#### Trecho citado ####
SÃO PAULO, SP (FOLHAPRESS) – Representantes do governo de Cuba no Brasil admitem que a ilha passa por um desabastecimento generalizado, que afeta inúmeros setores e a principal causa, afirmam, é a permanência do país na lista dos EUA de nações que patrocinam o terrorismo. Produtos alimentícios, medicamentos, insumos agrícolas e combustíveis são alguns exemplos de itens essenciais racionados. Eles negam, porém, haver fome.
O conselheiro e vice-chefe da Embaixada de Cuba no Brasil, Melne Hernández, e o cônsul do país em São Paulo, Benigno Fernández, disseram à reportagem que os problemas começaram com a pandemia. Às vésperas do surto global de Covid, em 2019, Cuba recebia mais de quatro milhões de turistas por ano. Também avançavam as relações comerciais com empresas das mais diversas nações, desde que, em 2016, Barack Obama havia retirado a ilha da lista de países acusados de patrocinar o terrorismo e buscava flexibilizar o embargo.
No período de isolamento sanitário mais crítico, governo e famílias queimaram suas reservas, afirmam os representantes do corpo diplomático. O país nem começara a se reerguer quando veio o segundo baque. Em 11 de janeiro de 2021, dias antes de deixar a Presidência, Donald Trump recolocou Cuba na lista de patrocinadores do terrorismo. Havia a expectativa de que Joe Biden fosse rever a decisão, o que não ocorreu até agora.
Segundo documento da ONU de julho de 2023, Cuba vinha registrando avanços até 2022, quando passou a sofrer o que chamou de “pesados retrocessos” por causa da pandemia e por fatores que qualificou de socioambientais. O embargo dos EUA, estima o organismo internacional, causa perdas diárias de cerca de US$ 13 milhões (R$ 73 milhões).
“A situação é bastante complexa, porque a recuperação do turismo em si é lenta. Recebemos nos sete primeiros meses deste ano 1,4 milhão de turistas, mas estar na lista de países que supostamente patrocinam o terrorismo nos traz implicações terríveis”, diz o vice-chefe da embaixada cubana, Melne Hernández.
#### Dados fornecidos ####
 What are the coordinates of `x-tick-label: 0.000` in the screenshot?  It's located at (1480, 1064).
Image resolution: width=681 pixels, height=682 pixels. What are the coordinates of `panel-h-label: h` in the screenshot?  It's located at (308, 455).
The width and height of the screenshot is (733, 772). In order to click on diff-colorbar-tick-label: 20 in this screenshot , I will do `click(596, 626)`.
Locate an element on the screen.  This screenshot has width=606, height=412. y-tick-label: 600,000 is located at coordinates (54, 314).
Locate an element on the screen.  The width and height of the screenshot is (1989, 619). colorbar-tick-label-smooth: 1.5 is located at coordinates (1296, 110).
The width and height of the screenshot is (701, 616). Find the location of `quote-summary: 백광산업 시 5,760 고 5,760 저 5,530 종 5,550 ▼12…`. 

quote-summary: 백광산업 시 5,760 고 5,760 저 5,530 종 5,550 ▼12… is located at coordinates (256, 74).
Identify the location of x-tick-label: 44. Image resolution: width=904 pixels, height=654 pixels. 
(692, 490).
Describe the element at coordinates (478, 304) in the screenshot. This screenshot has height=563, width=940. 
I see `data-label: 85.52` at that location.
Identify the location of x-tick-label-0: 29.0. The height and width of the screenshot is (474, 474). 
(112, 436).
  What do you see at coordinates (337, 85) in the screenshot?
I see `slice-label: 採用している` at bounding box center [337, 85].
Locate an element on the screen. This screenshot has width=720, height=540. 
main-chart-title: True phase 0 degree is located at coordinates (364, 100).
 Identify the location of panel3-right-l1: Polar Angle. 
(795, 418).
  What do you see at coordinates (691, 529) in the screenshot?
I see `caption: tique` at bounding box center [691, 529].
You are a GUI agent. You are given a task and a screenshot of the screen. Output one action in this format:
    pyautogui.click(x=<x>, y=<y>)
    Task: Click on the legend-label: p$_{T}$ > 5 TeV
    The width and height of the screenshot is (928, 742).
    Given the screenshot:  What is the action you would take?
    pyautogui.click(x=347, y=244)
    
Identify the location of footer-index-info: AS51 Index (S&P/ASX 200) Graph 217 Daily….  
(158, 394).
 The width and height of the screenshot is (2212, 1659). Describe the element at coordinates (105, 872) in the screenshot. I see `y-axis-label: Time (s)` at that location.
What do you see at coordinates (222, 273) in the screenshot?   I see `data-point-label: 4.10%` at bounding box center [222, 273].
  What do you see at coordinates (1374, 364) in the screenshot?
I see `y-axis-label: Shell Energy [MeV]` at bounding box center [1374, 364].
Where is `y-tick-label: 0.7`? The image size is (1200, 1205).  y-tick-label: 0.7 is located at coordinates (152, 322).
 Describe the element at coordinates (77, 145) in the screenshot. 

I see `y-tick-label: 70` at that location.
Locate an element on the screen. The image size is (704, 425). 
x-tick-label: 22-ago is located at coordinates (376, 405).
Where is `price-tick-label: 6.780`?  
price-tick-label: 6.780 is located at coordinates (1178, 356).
####
**Exercícios propostos**
#1 Em que data, de acordo com a reportagem sobre o desabastecimento em Cuba, Donald Trump recolocou a ilha na lista de patrocinadores do terrorismo?
#2 Prossiga a reportagem sobre o desabastecimento em Cuba a partir da última frase apresentada.

**Respostas**
#1 Em 11 de janeiro de 2021.

#2
A inclusão nesse rol, no qual constam países como Irã e Síria, impõe sanções severas não apenas no quesito segurança, mas também em comércio e finanças. Empresas que compram ou vendem produtos, bem como bancos que liberem financiamentos a Cuba, podem sofrer sanções do EUA e de países parceiros. O uso de um simples cartão de crédito internacional é bloqueado quando o turista está na ilha.
Apesar de alguns associarem o momento atual à crise vivida com o fim da União Soviética, que os cubanos ironicamente chamam de período especial, Hernández diz que não há similaridade. “Lá atrás, 85% do comércio dependia de nações socialistas, e hoje temos relações com diferentes países.”
Como tentativa de superar este cenário, Cuba busca justamente aumentar a diversificação, atraindo mais viajantes e investimentos privados, afirma o cônsul do país em São Paulo, Benigno Fernández. “O momento é complicado, mas o governo não está parado, busca alternativas, e o Brasil é um parceiro importante.”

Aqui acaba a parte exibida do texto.